### Directions for this task
Your answer should be one number: the count of lines in the records that include the word "control".

--- Exercise data ---

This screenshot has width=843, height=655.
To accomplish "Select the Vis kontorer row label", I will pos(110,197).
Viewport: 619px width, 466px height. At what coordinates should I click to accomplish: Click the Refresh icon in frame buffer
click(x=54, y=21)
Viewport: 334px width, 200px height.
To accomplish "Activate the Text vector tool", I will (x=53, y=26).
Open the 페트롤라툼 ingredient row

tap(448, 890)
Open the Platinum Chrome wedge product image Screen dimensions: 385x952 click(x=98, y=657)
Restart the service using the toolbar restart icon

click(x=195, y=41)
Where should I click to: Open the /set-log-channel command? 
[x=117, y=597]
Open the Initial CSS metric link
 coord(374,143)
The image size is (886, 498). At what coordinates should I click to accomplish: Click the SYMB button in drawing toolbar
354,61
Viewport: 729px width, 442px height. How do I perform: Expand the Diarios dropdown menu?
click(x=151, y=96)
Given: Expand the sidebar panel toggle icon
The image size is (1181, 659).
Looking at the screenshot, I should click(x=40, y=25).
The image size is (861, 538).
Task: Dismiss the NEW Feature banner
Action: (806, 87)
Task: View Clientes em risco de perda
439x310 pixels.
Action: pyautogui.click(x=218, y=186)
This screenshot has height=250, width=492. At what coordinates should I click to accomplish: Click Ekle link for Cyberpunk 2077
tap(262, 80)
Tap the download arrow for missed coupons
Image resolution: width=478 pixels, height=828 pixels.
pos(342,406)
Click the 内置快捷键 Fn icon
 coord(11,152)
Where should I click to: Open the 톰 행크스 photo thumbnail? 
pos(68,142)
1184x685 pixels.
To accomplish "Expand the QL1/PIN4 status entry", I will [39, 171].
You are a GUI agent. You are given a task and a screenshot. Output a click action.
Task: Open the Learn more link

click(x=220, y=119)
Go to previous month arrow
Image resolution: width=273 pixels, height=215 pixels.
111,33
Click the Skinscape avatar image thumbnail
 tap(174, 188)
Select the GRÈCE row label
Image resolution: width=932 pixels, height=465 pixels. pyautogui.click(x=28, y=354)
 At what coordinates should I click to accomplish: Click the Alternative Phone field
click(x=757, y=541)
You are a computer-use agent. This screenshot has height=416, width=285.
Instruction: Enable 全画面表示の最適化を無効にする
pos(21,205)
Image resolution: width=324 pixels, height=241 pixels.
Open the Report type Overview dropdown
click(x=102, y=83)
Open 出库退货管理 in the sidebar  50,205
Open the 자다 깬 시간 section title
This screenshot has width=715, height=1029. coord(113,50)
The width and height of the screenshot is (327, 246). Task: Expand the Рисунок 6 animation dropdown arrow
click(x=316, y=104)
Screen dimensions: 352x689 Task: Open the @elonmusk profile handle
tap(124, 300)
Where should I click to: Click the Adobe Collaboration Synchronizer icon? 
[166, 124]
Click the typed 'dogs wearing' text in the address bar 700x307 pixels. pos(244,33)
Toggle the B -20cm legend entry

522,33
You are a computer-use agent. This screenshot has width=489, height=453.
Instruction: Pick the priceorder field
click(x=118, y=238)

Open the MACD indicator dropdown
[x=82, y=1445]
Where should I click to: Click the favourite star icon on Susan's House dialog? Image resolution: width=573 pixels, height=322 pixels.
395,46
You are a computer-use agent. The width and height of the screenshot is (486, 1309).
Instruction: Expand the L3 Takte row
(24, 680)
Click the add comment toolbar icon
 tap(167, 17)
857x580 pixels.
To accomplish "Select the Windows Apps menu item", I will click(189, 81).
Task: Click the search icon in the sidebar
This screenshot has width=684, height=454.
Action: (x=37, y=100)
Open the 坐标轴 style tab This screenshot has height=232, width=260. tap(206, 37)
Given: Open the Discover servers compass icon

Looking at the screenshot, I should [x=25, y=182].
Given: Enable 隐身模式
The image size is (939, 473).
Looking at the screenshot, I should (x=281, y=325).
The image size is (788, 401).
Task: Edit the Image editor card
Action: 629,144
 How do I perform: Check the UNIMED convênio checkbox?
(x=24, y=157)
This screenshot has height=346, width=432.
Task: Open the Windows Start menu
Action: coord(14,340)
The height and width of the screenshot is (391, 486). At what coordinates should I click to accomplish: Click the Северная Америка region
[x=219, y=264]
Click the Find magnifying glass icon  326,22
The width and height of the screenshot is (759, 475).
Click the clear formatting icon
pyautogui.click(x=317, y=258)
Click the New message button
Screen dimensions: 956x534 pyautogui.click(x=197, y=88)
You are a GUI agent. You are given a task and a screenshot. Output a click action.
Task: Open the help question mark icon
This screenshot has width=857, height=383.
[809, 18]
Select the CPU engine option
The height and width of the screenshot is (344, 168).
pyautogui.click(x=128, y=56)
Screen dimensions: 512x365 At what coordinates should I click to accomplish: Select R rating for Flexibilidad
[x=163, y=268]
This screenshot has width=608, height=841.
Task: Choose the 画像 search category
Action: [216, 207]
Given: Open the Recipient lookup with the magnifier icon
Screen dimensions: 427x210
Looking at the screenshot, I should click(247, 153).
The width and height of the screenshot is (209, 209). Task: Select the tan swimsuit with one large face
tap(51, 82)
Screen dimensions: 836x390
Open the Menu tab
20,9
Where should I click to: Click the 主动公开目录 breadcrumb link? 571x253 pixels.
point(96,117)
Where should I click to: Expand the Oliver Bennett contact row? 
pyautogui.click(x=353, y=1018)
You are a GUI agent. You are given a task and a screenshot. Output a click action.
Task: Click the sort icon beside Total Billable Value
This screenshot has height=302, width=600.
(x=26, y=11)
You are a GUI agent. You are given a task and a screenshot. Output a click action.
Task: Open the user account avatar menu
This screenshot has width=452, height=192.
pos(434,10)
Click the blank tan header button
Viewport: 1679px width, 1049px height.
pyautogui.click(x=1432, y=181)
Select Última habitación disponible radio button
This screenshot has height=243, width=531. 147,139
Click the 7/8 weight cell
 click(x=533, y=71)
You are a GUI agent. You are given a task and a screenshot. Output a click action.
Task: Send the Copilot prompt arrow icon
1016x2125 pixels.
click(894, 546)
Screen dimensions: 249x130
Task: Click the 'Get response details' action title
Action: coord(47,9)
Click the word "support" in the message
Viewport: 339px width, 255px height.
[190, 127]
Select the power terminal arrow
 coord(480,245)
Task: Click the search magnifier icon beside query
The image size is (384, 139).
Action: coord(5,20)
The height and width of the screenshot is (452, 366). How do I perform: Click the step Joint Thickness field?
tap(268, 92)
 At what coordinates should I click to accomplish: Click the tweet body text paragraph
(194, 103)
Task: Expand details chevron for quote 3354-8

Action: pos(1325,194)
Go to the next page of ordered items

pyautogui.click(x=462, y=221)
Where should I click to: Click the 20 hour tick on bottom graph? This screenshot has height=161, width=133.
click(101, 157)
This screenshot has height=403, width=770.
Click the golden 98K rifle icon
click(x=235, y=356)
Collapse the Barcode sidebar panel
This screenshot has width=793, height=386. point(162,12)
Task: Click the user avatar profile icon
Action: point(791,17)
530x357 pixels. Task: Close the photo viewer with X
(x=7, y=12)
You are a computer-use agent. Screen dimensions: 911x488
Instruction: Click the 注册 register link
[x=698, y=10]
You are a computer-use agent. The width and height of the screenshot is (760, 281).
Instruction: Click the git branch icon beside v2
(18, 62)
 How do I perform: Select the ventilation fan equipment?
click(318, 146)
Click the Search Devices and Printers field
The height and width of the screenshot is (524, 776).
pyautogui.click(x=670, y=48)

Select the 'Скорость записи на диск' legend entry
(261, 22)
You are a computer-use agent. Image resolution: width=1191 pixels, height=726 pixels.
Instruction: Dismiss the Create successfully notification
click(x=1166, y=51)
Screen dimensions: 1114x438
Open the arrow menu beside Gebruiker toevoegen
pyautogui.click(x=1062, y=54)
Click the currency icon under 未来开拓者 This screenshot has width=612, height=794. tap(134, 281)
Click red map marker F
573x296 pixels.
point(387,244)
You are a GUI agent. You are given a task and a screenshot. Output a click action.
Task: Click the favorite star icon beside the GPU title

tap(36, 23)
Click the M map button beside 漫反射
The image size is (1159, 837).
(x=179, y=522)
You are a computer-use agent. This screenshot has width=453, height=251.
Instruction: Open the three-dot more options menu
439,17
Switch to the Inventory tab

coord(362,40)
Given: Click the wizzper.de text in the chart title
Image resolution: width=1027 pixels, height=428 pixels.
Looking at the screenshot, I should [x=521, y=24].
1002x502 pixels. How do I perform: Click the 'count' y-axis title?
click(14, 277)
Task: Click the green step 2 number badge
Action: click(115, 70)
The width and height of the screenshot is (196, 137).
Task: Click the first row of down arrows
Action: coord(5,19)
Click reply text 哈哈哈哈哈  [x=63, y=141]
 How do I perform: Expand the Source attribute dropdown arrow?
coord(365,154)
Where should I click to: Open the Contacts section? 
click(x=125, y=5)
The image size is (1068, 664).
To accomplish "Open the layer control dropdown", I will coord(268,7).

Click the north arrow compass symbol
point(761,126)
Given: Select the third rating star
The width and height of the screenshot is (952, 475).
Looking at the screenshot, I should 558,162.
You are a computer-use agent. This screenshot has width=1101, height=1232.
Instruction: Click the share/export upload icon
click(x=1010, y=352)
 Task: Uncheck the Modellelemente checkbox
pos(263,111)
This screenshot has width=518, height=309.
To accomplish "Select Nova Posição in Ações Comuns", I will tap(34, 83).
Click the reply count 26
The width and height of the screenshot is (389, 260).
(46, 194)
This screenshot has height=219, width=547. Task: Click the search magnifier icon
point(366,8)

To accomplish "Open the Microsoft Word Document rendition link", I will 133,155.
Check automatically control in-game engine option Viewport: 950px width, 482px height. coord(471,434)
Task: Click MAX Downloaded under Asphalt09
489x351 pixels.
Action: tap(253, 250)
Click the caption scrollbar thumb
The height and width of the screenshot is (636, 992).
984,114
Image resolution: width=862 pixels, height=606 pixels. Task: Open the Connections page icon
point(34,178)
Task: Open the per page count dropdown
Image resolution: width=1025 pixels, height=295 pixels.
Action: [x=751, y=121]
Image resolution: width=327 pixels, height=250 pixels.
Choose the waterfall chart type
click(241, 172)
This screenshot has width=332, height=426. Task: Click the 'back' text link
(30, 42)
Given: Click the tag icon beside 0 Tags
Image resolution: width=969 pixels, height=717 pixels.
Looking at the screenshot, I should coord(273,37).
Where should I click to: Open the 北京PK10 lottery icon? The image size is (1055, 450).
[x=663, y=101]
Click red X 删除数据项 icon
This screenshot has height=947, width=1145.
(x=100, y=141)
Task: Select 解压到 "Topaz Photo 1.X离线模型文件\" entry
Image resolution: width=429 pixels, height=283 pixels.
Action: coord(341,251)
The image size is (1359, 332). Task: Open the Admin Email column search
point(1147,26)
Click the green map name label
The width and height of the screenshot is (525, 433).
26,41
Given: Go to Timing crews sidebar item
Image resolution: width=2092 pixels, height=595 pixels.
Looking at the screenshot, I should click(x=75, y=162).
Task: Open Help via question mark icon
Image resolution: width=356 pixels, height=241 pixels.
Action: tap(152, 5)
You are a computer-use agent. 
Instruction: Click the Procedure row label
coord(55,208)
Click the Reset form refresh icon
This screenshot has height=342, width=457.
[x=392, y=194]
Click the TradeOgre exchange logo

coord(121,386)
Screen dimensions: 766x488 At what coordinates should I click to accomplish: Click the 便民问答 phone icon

---

### Finished exercise
2